The proof of this is in the FCC’s historical budget, which has not decreased despite the Act’s deregulatory framework. As shown below, since passage of the Act, FCC spending has increased by more than three times the rate of inflation, as measured by the GDP implicit price deflator. The unfortunate reality is that bureaucrats operate to perpetuate their own existence. It is “mission creep.”
The fact is that the Act did not foresee that instilling a competitive framework also required replacing the old regulatory one. That shortfall allowed the FCC a lot of leeway to initiate regulations of evolving markets and manage competitors, which it has.
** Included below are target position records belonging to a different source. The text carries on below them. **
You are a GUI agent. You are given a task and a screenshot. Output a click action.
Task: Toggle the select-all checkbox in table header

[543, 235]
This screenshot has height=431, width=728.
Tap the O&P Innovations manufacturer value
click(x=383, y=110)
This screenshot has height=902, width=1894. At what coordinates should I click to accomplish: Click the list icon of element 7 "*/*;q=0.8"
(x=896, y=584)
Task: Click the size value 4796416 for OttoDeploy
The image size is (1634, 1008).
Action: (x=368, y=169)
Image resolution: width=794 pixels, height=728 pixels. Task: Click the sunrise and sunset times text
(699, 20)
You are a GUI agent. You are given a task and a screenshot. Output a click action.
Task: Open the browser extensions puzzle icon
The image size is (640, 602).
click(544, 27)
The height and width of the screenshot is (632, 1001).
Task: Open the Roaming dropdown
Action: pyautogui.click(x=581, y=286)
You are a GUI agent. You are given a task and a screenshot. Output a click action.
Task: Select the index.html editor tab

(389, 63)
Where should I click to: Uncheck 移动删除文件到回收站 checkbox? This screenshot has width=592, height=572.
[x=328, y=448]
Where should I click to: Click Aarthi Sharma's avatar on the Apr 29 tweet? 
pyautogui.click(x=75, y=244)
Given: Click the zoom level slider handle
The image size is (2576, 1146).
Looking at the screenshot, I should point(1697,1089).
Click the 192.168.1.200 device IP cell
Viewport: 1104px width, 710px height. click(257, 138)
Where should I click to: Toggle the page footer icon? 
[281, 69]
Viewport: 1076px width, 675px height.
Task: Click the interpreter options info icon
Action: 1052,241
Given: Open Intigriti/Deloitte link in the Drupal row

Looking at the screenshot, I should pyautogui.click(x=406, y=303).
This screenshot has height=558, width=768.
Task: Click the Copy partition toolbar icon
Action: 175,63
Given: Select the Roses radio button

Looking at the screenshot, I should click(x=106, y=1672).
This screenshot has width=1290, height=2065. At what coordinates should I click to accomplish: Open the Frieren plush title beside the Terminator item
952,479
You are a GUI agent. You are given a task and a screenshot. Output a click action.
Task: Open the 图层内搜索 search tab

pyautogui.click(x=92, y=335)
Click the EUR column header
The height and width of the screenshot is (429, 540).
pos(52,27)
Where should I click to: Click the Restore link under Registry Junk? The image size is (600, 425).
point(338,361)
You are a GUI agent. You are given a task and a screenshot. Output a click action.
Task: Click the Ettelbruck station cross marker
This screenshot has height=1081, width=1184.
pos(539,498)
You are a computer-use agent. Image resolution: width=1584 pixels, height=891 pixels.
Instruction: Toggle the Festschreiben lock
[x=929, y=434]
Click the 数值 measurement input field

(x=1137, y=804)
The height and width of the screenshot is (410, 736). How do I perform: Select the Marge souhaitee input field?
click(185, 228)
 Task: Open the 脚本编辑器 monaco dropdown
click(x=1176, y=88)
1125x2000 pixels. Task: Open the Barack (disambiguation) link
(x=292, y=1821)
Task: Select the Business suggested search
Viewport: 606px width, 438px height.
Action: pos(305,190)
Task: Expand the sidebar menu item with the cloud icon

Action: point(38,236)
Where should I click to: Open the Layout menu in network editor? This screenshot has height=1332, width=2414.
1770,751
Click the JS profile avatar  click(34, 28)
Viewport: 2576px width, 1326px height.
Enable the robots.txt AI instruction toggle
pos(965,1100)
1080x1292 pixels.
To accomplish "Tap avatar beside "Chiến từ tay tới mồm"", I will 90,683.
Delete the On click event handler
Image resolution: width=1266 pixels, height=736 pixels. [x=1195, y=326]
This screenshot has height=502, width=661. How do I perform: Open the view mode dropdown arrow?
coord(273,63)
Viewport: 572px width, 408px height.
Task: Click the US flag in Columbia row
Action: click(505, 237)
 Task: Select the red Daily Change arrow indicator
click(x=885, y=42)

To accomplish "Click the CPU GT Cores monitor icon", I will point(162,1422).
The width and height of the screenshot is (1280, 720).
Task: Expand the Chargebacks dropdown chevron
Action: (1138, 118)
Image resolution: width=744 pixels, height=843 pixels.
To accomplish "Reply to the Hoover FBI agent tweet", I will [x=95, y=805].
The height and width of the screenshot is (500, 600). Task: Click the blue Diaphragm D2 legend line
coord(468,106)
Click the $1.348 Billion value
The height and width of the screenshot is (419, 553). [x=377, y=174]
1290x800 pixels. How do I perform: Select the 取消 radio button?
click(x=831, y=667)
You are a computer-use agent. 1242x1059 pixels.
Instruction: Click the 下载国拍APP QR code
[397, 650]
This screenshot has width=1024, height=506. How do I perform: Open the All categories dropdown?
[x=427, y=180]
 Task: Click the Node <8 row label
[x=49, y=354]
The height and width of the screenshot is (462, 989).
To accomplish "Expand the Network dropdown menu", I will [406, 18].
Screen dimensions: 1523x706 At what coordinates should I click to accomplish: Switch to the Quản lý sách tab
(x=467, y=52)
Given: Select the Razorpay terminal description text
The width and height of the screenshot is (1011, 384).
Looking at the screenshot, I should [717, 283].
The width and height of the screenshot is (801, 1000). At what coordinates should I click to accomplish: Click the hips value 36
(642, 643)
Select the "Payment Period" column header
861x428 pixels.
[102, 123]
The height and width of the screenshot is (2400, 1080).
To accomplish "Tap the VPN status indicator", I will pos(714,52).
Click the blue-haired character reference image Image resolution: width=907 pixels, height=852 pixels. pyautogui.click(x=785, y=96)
As a result of this shortfall, gains in competition are being lost. In the last few years, the FCC has focused its attention on fast growing wireless and broadband services. Its decision to require some wireless providers to give its wireless competitors favorably priced services is anticompetitive and has already led to less investment. Its recent conclusion that broadband is not being deployed fast enough is counter to the empirical evidence and appears to be “cover” for increasing regulation.
The FCC’s recent decision to re-regulate special access services (even before it collects the data to find just cause) should provide pause that this FCC is serious about growing its regulatory role, including the pre-divestiture concept of price regulation.
The FCC’s net neutrality ruling – according to numerous studies and experts – is predicted to lead to less investment and higher consumer prices. Its suggestion of wireless “price shock” and broadband affordability could be spun as market failures, which would serve to justify FCC price regulation. Like the old copper regulatory framework, the FCC is currently in the process of raising Internet prices for some consumers in order to subsidize prices for others.
Some conclusions can be drawn here. The Act’s deregulatory intent has failed, and it has failed because a regulatory agency will not – by its own doing – deregulate itself. As a result, the market forces that created the wireless and broadband boom are being subjugated by costly regulatory controls and spending increases. In the end, consumers will face higher prices.
If Congress is serious about regulatory reforms, it is time to revisit the Telecommunications Act, reduce the FCC’s mission creep and make sure that budgets are trimmed accordingly.
Steve Pociask is president of the American Consumer Institute Center for Citizen Research, a nonprofit educational and research organization. He is also a member of the Federal Communications Commission’s Consumer Advisory Committee.